Une des circonstances où la charité du bienheureux se signala davantage, fut lorsqu'en un seul jour il donna aux pauvres tout le prix provenant de la vente de la principauté d'Oria, lequel se montait à quarante mille écus d'or. Une autre fois, c'était vingt autres mille, reçus en legs, qu'il distribuait non moins généreusement. Abondamment pourvu de revenus d'Eglise par son oncle, il se démit de ses bénéfices, n'en retenant quelques-uns que pour subvenir à ses propres nécessités et aux besoins des malheureux. Au temps où la peste sévissait à Milan, il aliéna en faveur de ceux-ci le mobilier de sa maison, sans se réserver même un lit, et coucha dorénavant sur une planche nue. Les pestiférés eurent en lui un père dont la tendresse et le dévouement leur furent d'un merveilleux secours ; il les visitait assidûment, leur administrait les Sacrements de ses propres mains ce pendant que, s'interposant comme médiateur entre eux et le ciel, il s'abîmait dans la prière : on le vit présider des supplications publiques qu'il avait ordonnées, les pieds nus et en sang, la corde au cou, chargé d'une croix, s'offrant comme victime pour les péchés du peuple, s'évertuant à détourner la colère de Dieu. Il se montra l'intrépide défenseur de la liberté de l'Eglise. Son zèle pour le rétablissement de la discipline amena des rebelles à tirer sur lui un coup d'arquebuse, pendant qu'il était en prières ; mais par la protection divine, la balle, qui l'avait atteint, ne lui fit aucun mal.

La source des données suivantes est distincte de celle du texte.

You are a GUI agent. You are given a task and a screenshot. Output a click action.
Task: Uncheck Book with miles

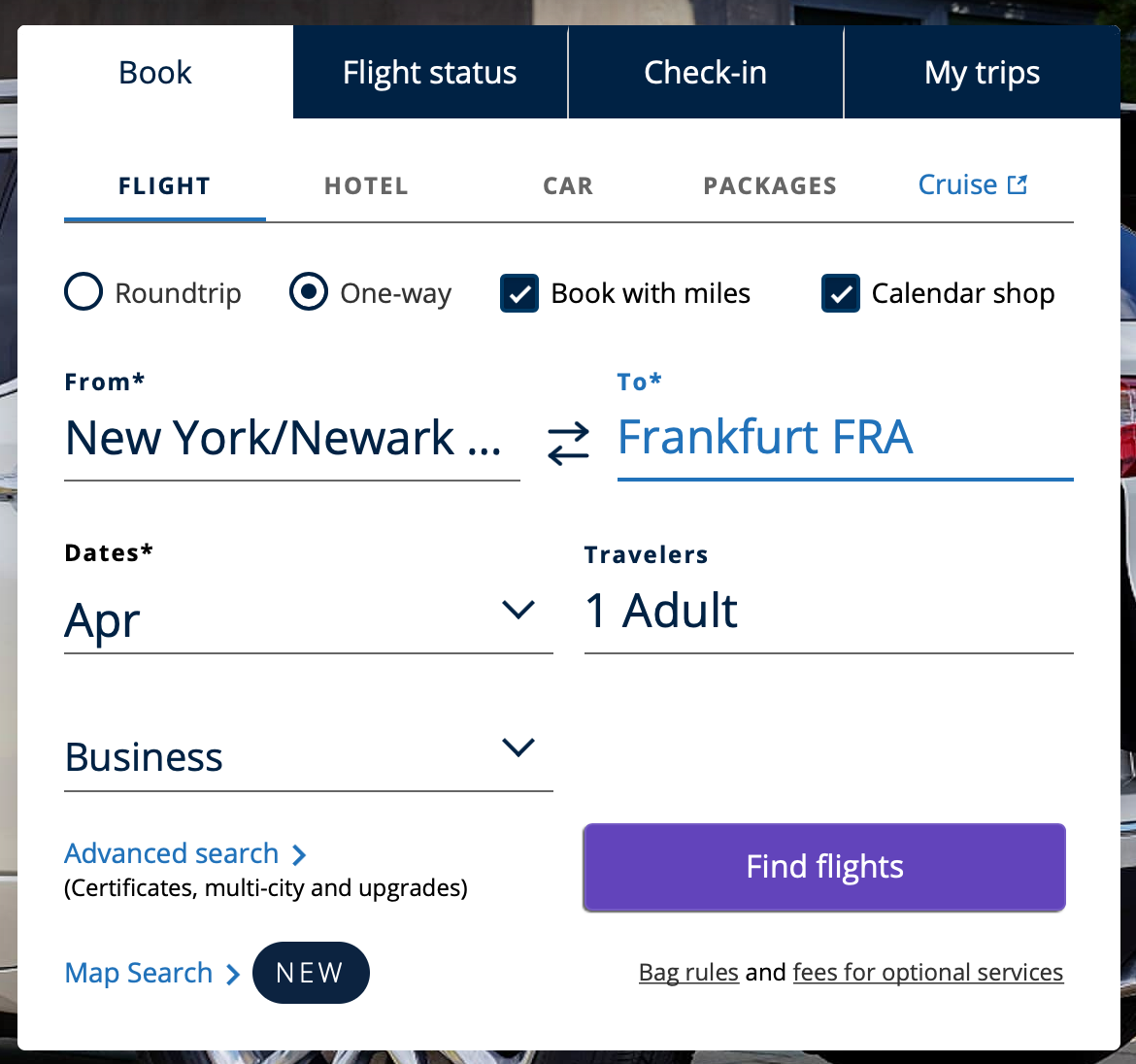[x=518, y=292]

Saint Charles Borromée baptisant un enfant.
Soixante ans déjà s'étaient écoulés de ce siècle de Luther qui fut si fatal au monde, et les ruines s'amoncelaient sans fin, tandis que chaque jour menaçait l'Eglise d'un danger nouveau. Les Protestants venaient d'imposer aux catholiques d'Allemagne le traité de Passau qui consacrait leur triomphe, et octroyait aux dissidents l'égalité avec la liberté.

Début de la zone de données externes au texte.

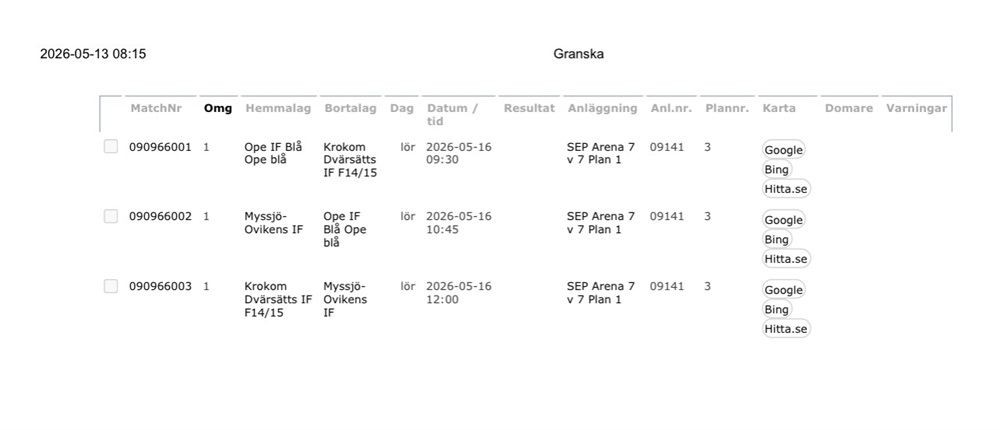
Task: Open Hitta.se map for match 090966001
Action: [786, 189]
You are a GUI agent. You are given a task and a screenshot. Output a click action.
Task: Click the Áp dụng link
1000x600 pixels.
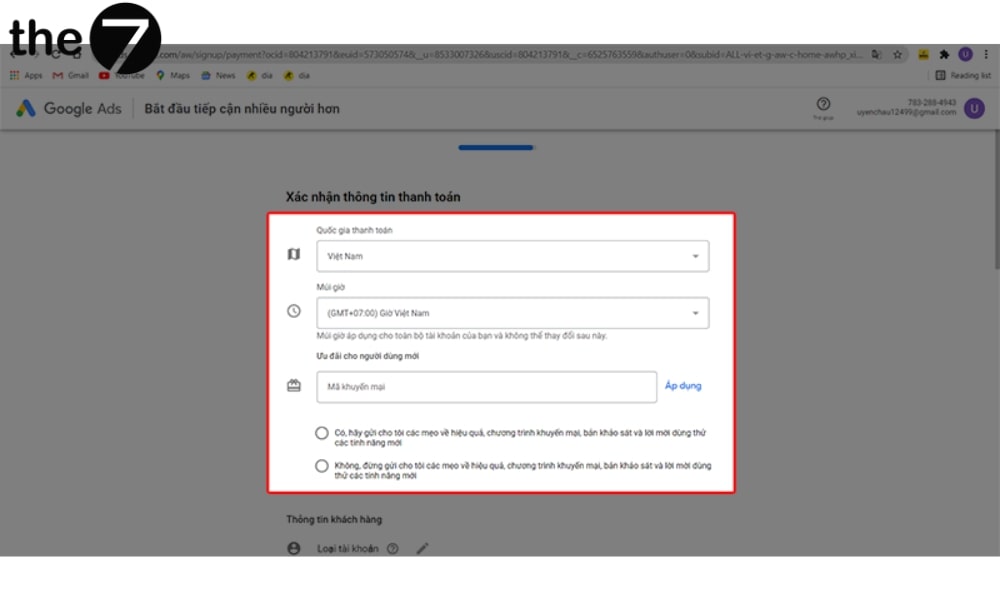click(683, 386)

Telle était la situation politique que le ministre d'Etat de Pie IV avait mission d'enrayer, d'utiliser au mieux des intérêts du Siège apostolique et de l'Eglise. Charles n'hésita pas. Appelant la foi au secours de son inexpérience, il comprit qu'au déluge d'erreurs sous lequel le monde menaçait de périr, Rome se devait avant tout d'opposer comme digue l'intégrale vérité dont elle est la gardienne ; il se dit qu'en face d'une hérésie se parant du grand nom de Réforme et déchaînant toutes les passions, l'Eglise, qui sans cesse renouvelle sa jeunesse (Psalm. CII, 5.), aurait beau jeu de prendre occasion de l'attaque pour fortifier sa discipline, élever les mœurs de ses fils, manifester à tous les yeux son indéfectible sainteté. C'était la pensée qui déjà, sous Paul III et Jules III, avait amené la convocation du concile de Trente, inspiré ses décrets de définitions dogmatiques et de réformation. Mais le concile, deux fois interrompu , n'avait point achevé son œuvre, qui restait contestée.

Saint Charles Borromée. Joseph Vaudechamp.

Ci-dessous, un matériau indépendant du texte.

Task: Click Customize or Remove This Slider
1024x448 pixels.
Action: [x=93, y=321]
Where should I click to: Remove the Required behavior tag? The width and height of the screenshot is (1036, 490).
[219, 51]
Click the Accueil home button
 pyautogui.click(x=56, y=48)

Depuis huit ans qu'elle demeurait suspendue, les difficultés d'une reprise ne faisaient que s'accroître, en raison des prétentions discordantes qu'affichaient à son sujet les princes. Tous les efforts du cardinal neveu se tournèrent à vaincre l'obstacle. Il y consacra ses jours et ses nuits, pénétrant de ses vues le Pontife suprême, inspirant son zèle aux nonces accrédités près des cours, rivalisant d'habileté autant que de fermeté avec les diplomates de carrière pour triompher des préjugés ou du mauvais vouloir des rois. Et quand, après deux ans donnés à ces négociations épineuses, les Pères de Trente se réunirent enfin, Charles apparut comme la providence et l'ange tutélaire de l'auguste assemblée ; elle lui dut son organisation matérielle, sa sécurité politique, la pleine indépendance de ses délibérations, leur continuité désormais ininterrompue. Retenu à Rome, il est l'intermédiaire du Pape et du concile. La confiance des légats présidents lui est vite acquise ; les archives pontificales en gardent la preuve : c'est à lui qu'ils recourent journellement, dans leurs sollicitudes et parfois leurs angoisses, comme au meilleur conseil, à l'appui le plus sûr.
" A cause d'elle, ma jeunesse sera honorée des vieillards ; les princes admireront mes avis : si je me tais, ils attendront que je parle; quand j'ouvrirai la bouche, ils m'écouteront attentifs, les mains sur leurs lèvres." (Sap. VIII, 10-12.).
Ainsi en fut-il de Charles Borromée, à ce moment critique de l'histoire du monde ; et l'on comprend que la Sagesse divine qu'il écoutait si docilement, qui l'inspirait si pleinement, ait rendu son nom immortel dans la mémoire reconnaissante des peuples (Ibid. 13.).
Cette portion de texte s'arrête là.